Intervention de François-Noël Buffet

Réunion du 30 juin 2006 à 16h00
Immigration et intégration — Adoption définitive des conclusions du rapport d'une commission mixe paritaire

Photo de François-Noël BuffetFrançois-Noël Buffet, rapporteur pour le Sénat de la commission mixte paritaire :

Monsieur le président, monsieur le ministre, mes chers collègues, le texte présenté par la commission mixte paritaire sur les dispositions restant en discussion du projet de loi relatif à l'immigration et à l'intégration résulte largement d'une communauté de vues entre le Sénat et l'Assemblée nationale.

Le projet de loi présenté en conseil des ministres comportait 84 articles. Après son examen en première lecture par l'Assemblée nationale, il en comptait 116. Le Sénat, qui a adopté 117 amendements, a porté ce nombre à 128. Il a notamment inséré douze articles additionnels.

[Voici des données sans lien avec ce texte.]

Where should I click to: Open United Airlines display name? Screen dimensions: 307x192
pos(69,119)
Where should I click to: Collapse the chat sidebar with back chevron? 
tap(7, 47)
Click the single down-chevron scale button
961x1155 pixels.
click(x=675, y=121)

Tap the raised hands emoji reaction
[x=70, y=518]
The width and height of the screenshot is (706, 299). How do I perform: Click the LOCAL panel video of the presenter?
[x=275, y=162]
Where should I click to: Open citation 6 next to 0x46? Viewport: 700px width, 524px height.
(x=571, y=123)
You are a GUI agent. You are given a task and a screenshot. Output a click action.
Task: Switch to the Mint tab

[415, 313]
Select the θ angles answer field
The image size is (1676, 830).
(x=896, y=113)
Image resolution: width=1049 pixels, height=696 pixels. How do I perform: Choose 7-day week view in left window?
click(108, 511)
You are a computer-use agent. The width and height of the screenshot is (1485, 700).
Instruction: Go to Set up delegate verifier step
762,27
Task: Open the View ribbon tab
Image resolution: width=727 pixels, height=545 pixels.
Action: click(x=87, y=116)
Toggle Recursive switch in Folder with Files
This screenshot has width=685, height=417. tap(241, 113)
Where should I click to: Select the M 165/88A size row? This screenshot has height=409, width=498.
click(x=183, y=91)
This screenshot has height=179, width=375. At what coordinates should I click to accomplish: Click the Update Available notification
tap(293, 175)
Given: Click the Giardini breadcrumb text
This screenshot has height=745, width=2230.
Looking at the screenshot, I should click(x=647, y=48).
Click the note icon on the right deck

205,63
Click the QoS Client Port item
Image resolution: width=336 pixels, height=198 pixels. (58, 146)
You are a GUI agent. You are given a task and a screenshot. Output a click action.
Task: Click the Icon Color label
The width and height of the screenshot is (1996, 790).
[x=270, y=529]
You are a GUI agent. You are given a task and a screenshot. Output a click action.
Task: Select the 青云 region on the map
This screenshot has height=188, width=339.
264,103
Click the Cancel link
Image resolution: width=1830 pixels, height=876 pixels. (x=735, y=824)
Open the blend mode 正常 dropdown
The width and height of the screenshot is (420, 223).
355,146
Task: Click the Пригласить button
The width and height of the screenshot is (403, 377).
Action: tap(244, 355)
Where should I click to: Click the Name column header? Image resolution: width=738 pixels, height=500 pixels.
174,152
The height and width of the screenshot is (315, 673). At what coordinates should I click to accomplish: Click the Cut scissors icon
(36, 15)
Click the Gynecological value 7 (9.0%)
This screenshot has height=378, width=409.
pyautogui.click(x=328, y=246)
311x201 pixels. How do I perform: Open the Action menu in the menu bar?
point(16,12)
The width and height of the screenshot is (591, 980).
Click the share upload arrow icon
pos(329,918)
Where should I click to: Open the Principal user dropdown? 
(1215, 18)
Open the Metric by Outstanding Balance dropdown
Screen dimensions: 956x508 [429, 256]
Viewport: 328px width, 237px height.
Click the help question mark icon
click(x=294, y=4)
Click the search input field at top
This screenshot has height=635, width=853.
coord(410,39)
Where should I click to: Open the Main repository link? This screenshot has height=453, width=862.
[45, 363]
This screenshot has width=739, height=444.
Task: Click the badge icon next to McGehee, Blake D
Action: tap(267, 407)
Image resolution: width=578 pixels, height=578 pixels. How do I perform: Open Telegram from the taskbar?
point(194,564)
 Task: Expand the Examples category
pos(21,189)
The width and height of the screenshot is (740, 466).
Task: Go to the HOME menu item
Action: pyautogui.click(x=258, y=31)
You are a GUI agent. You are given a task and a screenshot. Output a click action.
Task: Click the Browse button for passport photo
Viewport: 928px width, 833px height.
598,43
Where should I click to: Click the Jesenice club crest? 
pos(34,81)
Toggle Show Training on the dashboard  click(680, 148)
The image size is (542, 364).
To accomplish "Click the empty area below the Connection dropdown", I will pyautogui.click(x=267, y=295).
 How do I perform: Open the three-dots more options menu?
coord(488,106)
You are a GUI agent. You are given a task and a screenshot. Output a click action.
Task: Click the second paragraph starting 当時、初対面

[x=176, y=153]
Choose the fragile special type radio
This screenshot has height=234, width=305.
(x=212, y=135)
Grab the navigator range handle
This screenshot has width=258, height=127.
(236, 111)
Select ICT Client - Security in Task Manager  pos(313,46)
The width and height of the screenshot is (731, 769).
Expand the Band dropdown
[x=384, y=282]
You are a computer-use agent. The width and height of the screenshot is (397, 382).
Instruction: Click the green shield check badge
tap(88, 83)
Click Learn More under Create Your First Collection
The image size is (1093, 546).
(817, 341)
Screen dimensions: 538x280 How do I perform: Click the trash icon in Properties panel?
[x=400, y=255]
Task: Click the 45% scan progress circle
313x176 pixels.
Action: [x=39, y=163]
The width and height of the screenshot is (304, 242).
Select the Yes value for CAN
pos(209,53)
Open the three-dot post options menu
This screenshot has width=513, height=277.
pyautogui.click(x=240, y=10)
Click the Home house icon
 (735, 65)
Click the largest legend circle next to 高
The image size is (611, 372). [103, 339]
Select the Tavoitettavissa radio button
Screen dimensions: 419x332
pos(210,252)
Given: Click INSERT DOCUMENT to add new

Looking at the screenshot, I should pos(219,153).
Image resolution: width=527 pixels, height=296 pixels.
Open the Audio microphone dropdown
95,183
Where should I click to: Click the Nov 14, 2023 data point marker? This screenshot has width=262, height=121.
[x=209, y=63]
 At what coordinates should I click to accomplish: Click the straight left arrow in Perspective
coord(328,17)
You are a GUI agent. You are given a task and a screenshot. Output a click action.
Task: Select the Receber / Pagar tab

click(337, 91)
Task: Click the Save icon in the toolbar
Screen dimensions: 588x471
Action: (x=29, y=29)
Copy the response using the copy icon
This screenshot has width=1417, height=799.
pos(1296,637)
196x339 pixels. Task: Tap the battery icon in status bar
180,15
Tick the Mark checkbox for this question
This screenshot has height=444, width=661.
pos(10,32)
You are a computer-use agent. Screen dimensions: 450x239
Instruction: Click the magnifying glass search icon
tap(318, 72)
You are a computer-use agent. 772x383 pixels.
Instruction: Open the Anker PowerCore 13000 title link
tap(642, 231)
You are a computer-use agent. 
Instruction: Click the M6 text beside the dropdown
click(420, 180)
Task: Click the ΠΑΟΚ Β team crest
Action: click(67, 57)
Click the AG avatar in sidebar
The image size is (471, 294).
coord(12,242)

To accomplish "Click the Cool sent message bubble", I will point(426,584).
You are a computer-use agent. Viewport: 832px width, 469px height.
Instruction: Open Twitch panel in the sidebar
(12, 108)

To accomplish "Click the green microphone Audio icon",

Sur les 116 articles issus des travaux de l'Assemblée nationale, 66 ont été adoptés par la Haute Assemblée dans les mêmes termes.

La commission mixte paritaire était appelée à examiner les 62 articles qui restaient en discussion. La majorité d'entre eux n'ont fait l'objet d'aucune modification, ou n'ont subi que de simples modifications pour coordination.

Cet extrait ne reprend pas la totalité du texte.